Yes, you're crazy. Like the rest of us. Take the camera, we want lots of pictures.


----------



## TiffanyK (Mar 3, 2008)

"One is the loneliest number
one is the loneliest number
one..."

Oh wait.. you wanted someone to tell you 1 is enough?????? 


Tiffany


----------



## MILLIESMOM (Aug 13, 2006)

You are going to have sooooo much fun, trust me. Two are just as if not as easy as one. I believe they need canine companionship as well. I mean hey we try but it is not the same as having another dog buddy. Just remember POST PICS!!!!!!!


----------



## LOVEisGOLDEN (Jan 4, 2008)

OK, just got off the phone with the director. "daisy" has some leash walking issues, but loves all dogs & people. she was pulled from a high kill shelter a month ago & was fostered while being treated for kennel cough. treatments are complete & she was given a clean bill of health. I'm packing the car & going down there. DH is going to murder me, but here we go...


----------



## Oaklys Dad (Dec 28, 2005)

Good luck to you. Two really is easier once they get used to the routine.


----------



## Charlie06 (Feb 10, 2007)

LOVEisGOLDEN said:


> OK, just got off the phone with the director. "daisy" has some leash walking issues, but loves all dogs & people. she was pulled from a high kill shelter a month ago & was fostered while being treated for kennel cough. treatments are complete & she was given a clean bill of health. I'm packing the car & going down there. DH is going to murder me, but here we go...

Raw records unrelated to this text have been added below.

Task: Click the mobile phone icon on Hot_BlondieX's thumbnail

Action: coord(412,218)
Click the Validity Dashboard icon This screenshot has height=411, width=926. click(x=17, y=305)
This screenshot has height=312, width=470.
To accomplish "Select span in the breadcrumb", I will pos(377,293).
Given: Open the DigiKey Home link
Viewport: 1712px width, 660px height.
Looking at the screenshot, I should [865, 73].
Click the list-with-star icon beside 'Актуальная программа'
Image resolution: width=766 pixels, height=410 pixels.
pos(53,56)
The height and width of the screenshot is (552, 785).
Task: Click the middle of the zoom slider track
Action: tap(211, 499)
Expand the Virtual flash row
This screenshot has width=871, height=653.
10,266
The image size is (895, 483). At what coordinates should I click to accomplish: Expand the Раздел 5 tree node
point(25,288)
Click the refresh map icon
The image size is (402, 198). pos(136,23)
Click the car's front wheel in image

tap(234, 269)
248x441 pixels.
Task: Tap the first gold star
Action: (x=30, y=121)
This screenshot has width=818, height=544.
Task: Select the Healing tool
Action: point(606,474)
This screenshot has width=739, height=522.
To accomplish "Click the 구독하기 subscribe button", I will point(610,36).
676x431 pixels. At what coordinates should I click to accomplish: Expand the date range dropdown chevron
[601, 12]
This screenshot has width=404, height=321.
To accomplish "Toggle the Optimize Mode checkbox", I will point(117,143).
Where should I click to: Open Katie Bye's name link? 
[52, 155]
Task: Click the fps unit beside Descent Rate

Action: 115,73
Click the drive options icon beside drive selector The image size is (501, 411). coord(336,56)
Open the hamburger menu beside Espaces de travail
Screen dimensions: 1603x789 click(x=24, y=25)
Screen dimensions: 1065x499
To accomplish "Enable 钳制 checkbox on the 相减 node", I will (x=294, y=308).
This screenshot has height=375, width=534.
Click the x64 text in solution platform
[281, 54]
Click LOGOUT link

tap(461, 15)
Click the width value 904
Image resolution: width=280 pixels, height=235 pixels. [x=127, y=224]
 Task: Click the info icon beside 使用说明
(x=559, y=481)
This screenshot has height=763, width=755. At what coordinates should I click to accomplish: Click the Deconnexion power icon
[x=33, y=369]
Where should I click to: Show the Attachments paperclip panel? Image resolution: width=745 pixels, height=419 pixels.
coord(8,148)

CONGRATULATIONS  except for the DH murdering you part....


----------



## ron (Sep 16, 2005)

GOOD for you!!!! Two is always better than one [with regards to Goldens anyway]


----------



## Jackson'sMom (Oct 13, 2007)

Faith's mommy said:


> you really came to the wrong place to get talked out of getting another dog!


What she said!


----------



## Old Gold Mum2001 (Feb 25, 2007)

Well I'd tell ya to get her, but then you d only have 2, which is great, but 3 is better, but then you'll need a 4th to even it off, lol 

(did that work? LOL )


----------



## GoldenJoyx'stwo (Feb 25, 2007)

LOVEisGOLDEN said:


> OK, just got off the phone with the director. "daisy" has some leash walking issues, but loves all dogs & people. she was pulled from a high kill shelter a month ago & was fostered while being treated for kennel cough. treatments are complete & she was given a clean bill of health. I'm packing the car & going down there. DH is going to murder me, but here we go...


 
Gosh, make sure you check in soon! :uhoh: LOL


----------



## BeauShel (May 20, 2007)

It sounds like a great addition. And being a smaller dog she wont take up much room. Cant wait to see pictures of your new addition. Opps I think I was supposed to talk you out of it.


----------



## gold'nchocolate (May 31, 2005)

LOVEisGOLDEN said:


> We stopped at a pet/country store on the way back from our trip *to pick up some Canidae *for Layla. While there we went in to the foster dog section. there we found the sweetest small white female, she was ~25 pounds, about a year old, and such a doll. she melted all over us & I can't stop thinking about her.


Boy, when I go to the store to get some Canidae I can't resist the coffee cups with dog pictures on them that they sell in there....it would be really hard if there were REAL dogs in there. I'm bad enough looking through Craigslist everyday .

I've already seen her pictures from your other threads and she is beautiful. More than one dog is always better.


----------